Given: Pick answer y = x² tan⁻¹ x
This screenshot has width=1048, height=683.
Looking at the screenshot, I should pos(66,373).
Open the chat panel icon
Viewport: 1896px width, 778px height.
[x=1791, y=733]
==================================================
### About this exercise
What is needed here is an exact copy of all the entries.

### Task result
Given: Pick answer y = x² tan⁻¹ x
This screenshot has width=1048, height=683.
Looking at the screenshot, I should pos(66,373).
Open the chat panel icon
Viewport: 1896px width, 778px height.
[x=1791, y=733]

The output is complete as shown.